# EXERCISE INSTRUCTIONS:
Which lines in the records below contain the string "Viewport"? Pull out each of those lines in full, treating uppercase and lowercase as different.

# INPUT RECORDS:

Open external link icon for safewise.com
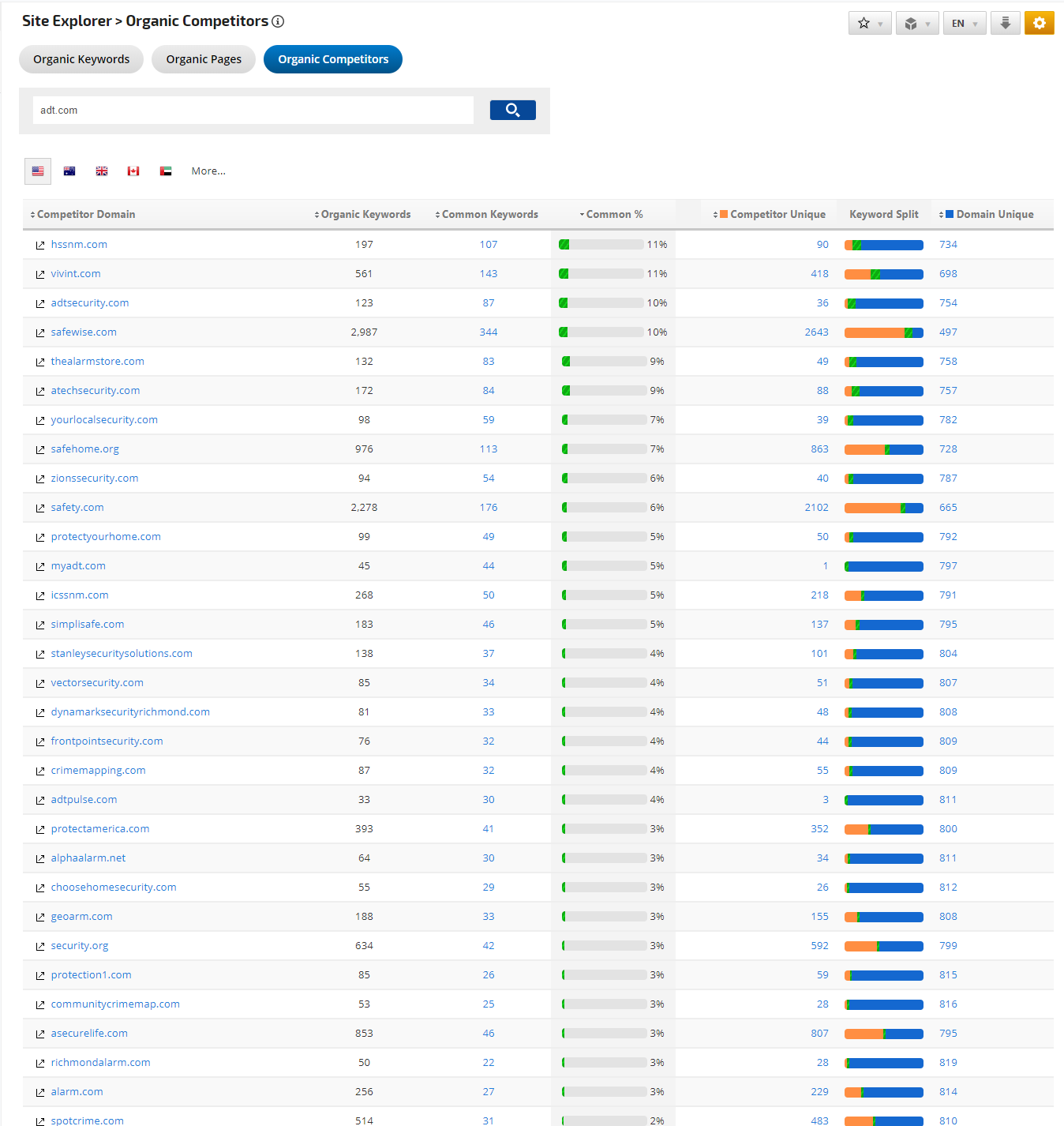The image size is (1064, 1126). [x=40, y=333]
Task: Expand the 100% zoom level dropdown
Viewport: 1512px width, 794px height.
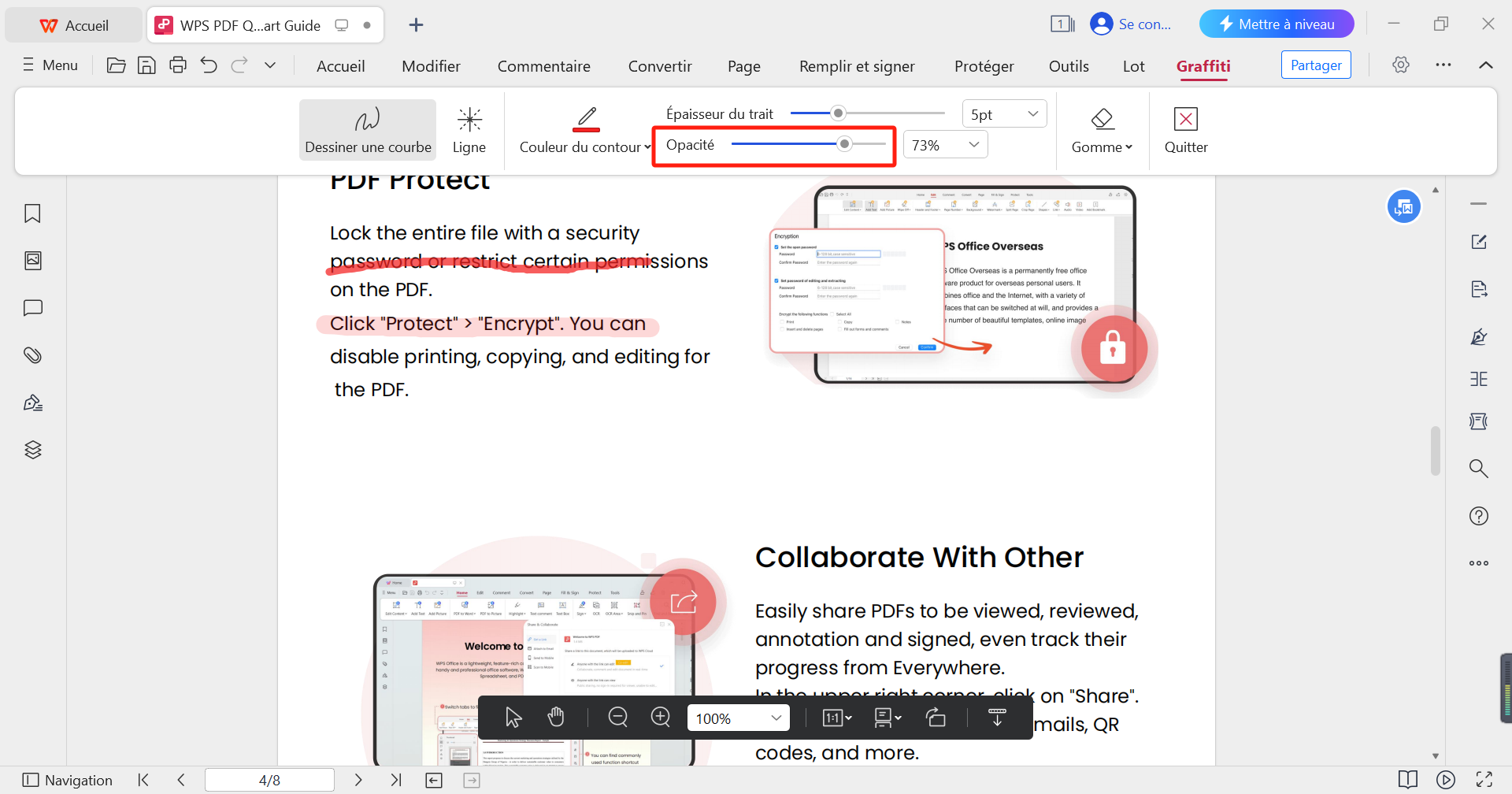Action: 776,718
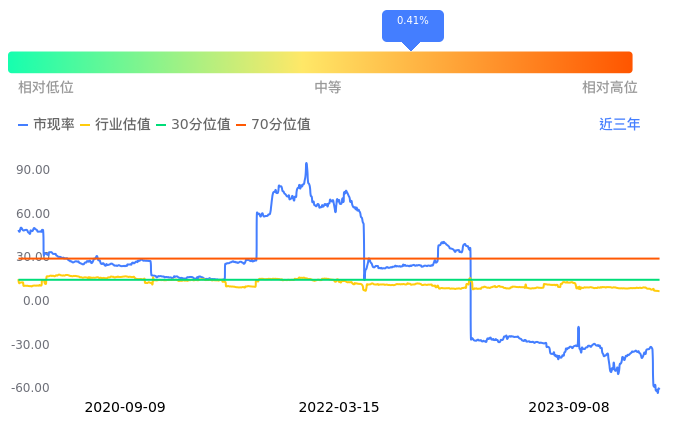The width and height of the screenshot is (686, 442).
Task: Click the 0.00 y-axis label
Action: pos(37,301)
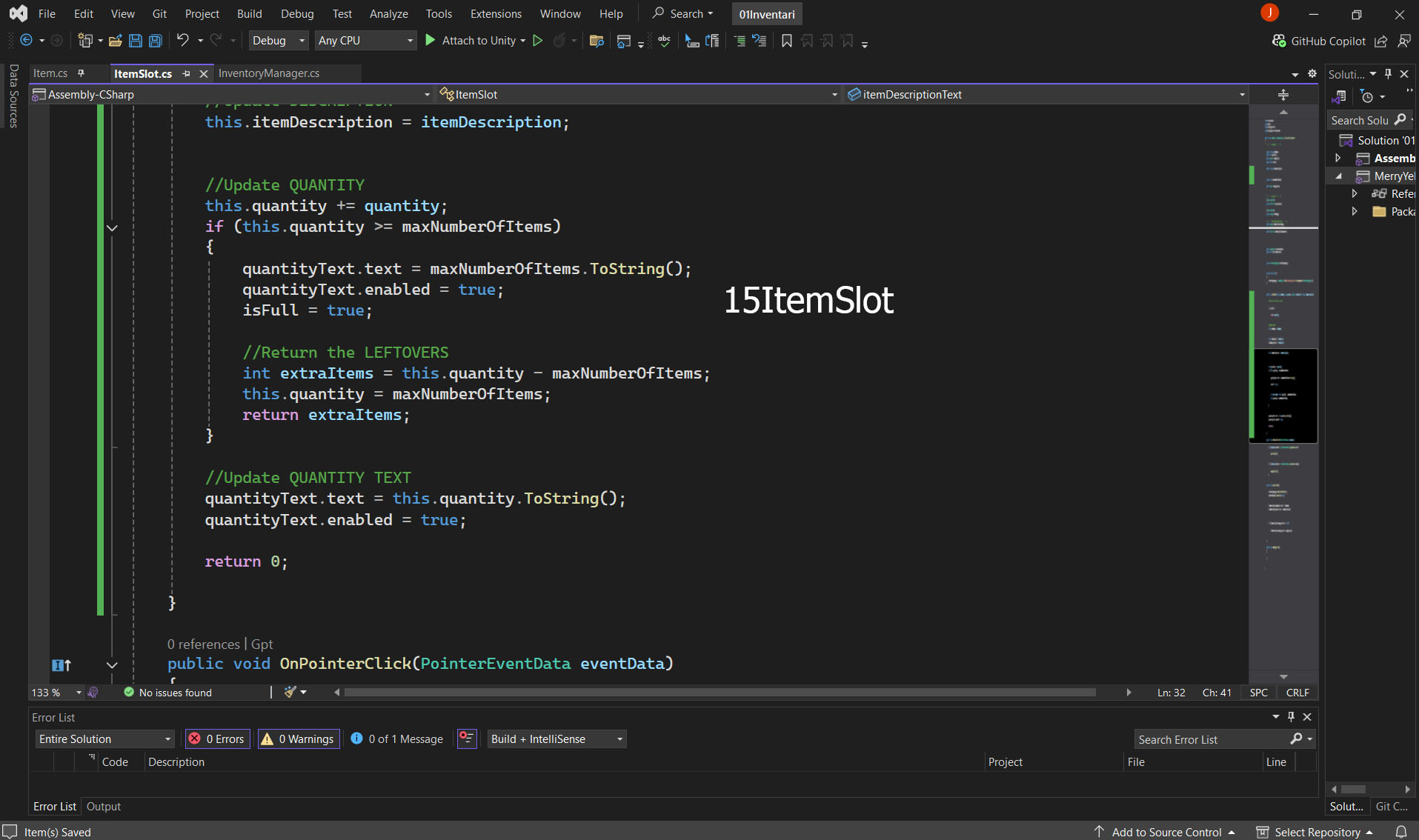The image size is (1419, 840).
Task: Click Add to Source Control
Action: 1166,832
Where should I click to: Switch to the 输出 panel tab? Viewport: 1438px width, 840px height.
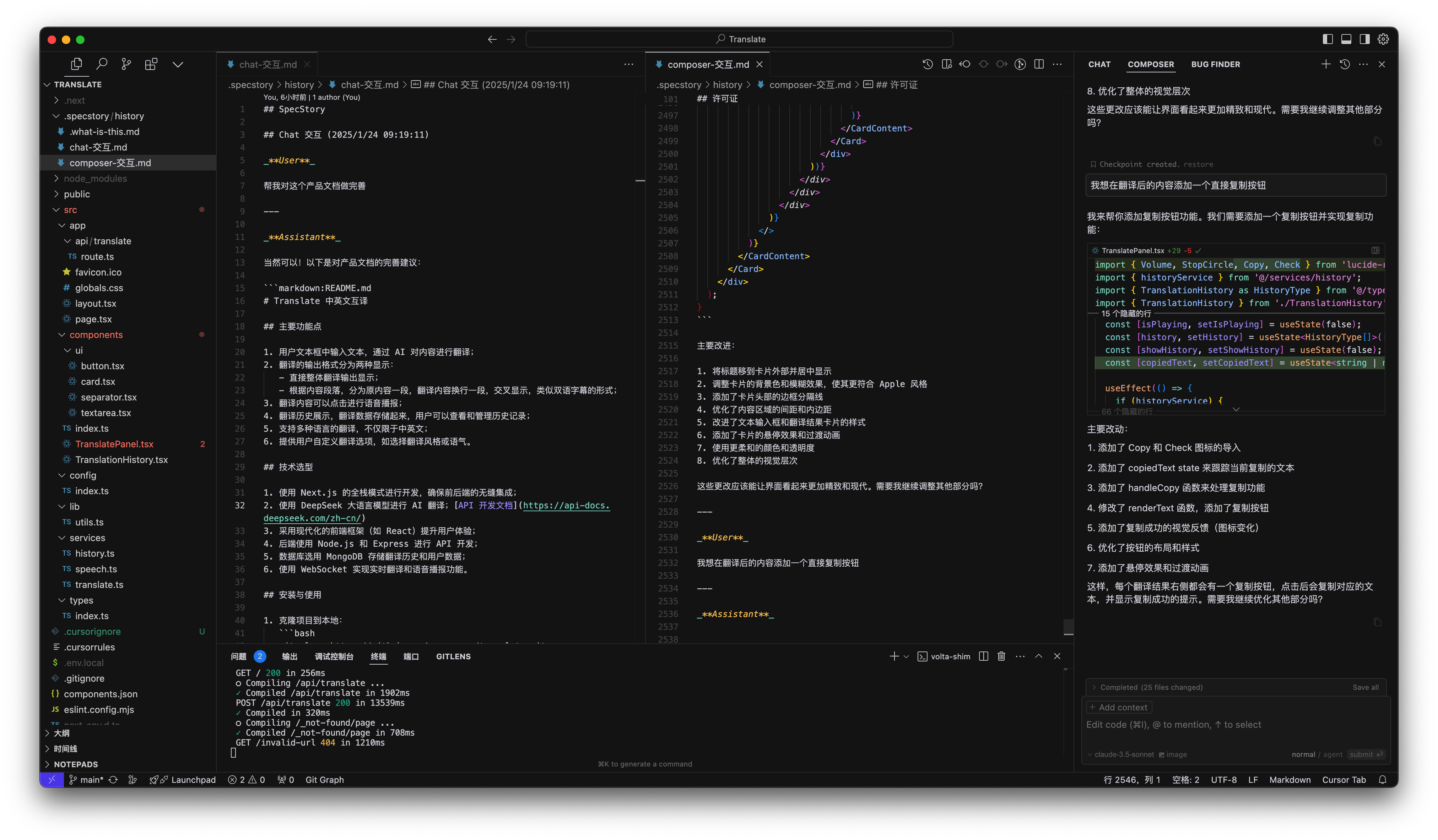pyautogui.click(x=289, y=656)
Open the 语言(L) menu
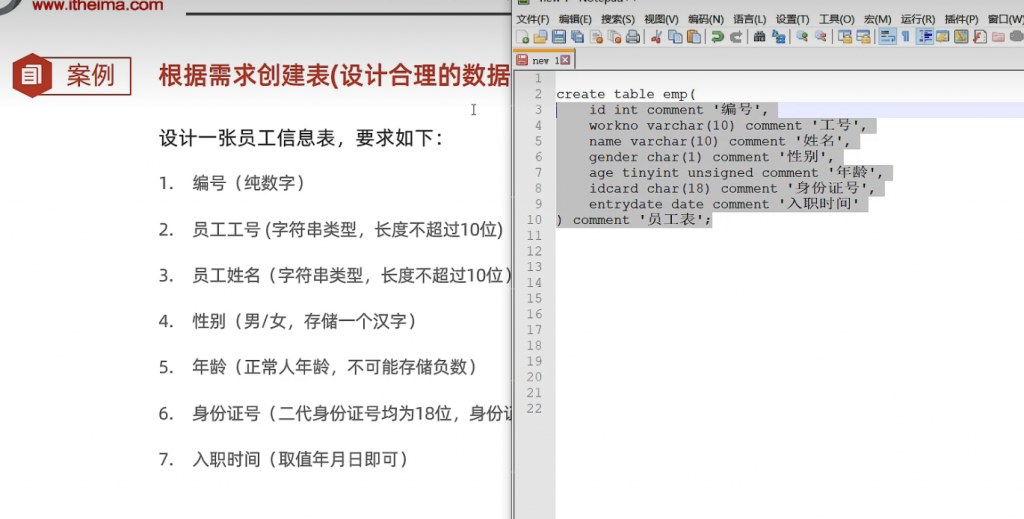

# TASK ANSWER:
Viewport: 1512px width, 794px height.
Where should I click to: Switch to the 输出 panel tab? Viewport: 1438px width, 840px height.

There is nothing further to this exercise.